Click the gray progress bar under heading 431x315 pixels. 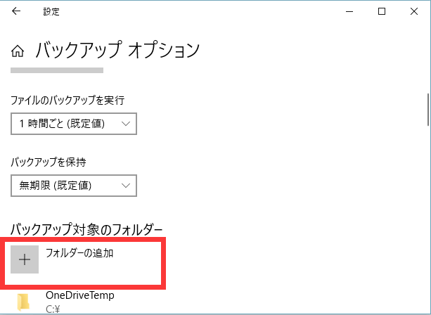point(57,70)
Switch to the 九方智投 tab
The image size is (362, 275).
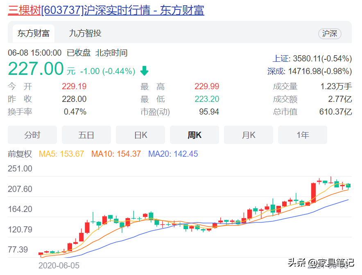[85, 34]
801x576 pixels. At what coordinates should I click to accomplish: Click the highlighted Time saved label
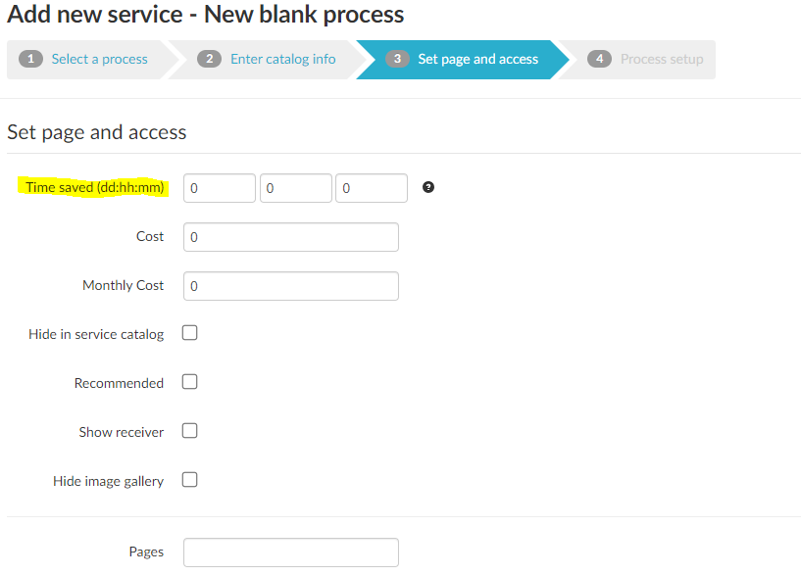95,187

---

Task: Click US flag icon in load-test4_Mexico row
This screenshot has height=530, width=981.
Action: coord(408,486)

* * *

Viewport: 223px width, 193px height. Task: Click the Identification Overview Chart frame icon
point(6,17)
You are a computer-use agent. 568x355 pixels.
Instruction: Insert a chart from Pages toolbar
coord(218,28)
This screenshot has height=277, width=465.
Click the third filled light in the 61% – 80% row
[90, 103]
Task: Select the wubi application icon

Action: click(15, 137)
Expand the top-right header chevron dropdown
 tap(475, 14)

**Work to do**
Repeat the lines of the listing verbatim, starting with the line containing "Task: Select the wubi application icon" and ending with the line containing "tap(475, 14)", both included.

**Written answer**
Task: Select the wubi application icon

Action: click(15, 137)
Expand the top-right header chevron dropdown
 tap(475, 14)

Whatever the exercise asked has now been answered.